§ Your objective:
Format the records between the lines holding "Screen dimensions: 1460x752" and "pos(1110,130)", inclusive, as a JSON list of strings, one per line, omitting blank lines.

┌────────

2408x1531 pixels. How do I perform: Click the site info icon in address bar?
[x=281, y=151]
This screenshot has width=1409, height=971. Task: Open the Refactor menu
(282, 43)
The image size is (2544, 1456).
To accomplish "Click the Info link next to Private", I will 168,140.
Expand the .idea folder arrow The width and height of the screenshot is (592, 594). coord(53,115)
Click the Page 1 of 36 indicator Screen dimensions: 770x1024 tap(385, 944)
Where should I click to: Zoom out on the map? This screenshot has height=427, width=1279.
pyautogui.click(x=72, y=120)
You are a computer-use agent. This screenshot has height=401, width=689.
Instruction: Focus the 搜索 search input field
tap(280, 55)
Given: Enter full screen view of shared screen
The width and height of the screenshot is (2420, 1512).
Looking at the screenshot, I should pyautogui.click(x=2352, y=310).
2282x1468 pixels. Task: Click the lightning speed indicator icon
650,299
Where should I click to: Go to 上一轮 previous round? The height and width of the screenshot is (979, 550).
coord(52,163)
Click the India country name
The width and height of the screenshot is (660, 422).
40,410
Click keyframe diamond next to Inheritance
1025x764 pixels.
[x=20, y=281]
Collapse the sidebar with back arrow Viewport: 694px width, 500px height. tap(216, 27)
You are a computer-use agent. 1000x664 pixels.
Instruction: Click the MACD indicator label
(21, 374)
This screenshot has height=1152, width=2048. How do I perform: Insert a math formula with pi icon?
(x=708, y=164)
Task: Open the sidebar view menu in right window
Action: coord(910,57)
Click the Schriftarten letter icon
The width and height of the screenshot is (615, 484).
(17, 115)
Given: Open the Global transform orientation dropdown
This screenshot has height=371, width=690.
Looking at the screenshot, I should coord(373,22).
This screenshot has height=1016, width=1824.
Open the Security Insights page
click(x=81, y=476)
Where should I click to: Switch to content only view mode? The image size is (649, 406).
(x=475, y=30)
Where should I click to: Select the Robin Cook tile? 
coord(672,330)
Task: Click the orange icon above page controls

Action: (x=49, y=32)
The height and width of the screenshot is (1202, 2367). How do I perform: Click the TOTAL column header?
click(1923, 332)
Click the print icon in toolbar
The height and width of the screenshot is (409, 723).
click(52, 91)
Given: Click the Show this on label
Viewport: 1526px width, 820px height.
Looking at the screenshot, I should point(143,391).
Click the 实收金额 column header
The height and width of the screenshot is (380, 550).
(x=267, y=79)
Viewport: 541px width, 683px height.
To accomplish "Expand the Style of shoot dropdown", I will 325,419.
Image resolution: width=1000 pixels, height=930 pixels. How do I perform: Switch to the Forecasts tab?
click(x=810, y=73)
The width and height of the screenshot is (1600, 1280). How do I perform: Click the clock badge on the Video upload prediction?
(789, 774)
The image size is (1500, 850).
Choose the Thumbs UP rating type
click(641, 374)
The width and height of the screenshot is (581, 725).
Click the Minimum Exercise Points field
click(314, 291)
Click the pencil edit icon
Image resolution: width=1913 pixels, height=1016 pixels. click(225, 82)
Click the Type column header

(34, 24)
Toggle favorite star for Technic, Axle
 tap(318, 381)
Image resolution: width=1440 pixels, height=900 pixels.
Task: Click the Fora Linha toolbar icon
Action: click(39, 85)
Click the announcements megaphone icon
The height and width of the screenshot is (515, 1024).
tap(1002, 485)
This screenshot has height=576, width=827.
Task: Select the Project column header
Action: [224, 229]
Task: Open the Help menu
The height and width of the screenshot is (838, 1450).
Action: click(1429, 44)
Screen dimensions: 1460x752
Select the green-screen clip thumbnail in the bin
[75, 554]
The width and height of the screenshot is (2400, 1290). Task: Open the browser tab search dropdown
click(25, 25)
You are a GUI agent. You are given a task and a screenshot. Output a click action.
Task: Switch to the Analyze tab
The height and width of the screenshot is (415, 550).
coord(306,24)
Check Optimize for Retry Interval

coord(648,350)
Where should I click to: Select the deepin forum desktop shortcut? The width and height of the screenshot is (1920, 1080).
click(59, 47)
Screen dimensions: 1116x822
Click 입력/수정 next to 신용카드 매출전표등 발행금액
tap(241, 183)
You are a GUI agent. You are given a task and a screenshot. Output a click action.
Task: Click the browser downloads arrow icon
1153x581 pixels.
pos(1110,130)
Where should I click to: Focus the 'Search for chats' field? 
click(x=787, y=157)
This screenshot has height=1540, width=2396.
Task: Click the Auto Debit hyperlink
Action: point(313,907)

└────────

§ Problem solution:
[
  "Screen dimensions: 1460x752",
  "Select the green-screen clip thumbnail in the bin",
  "[75, 554]",
  "The width and height of the screenshot is (2400, 1290). Task: Open the browser tab search dropdown",
  "click(25, 25)",
  "You are a GUI agent. You are given a task and a screenshot. Output a click action.",
  "Task: Switch to the Analyze tab",
  "The height and width of the screenshot is (415, 550).",
  "coord(306,24)",
  "Check Optimize for Retry Interval",
  "coord(648,350)",
  "Where should I click to: Select the deepin forum desktop shortcut? The width and height of the screenshot is (1920, 1080).",
  "click(59, 47)",
  "Screen dimensions: 1116x822",
  "Click 입력/수정 next to 신용카드 매출전표등 발행금액",
  "tap(241, 183)",
  "You are a GUI agent. You are given a task and a screenshot. Output a click action.",
  "Task: Click the browser downloads arrow icon",
  "1153x581 pixels.",
  "pos(1110,130)"
]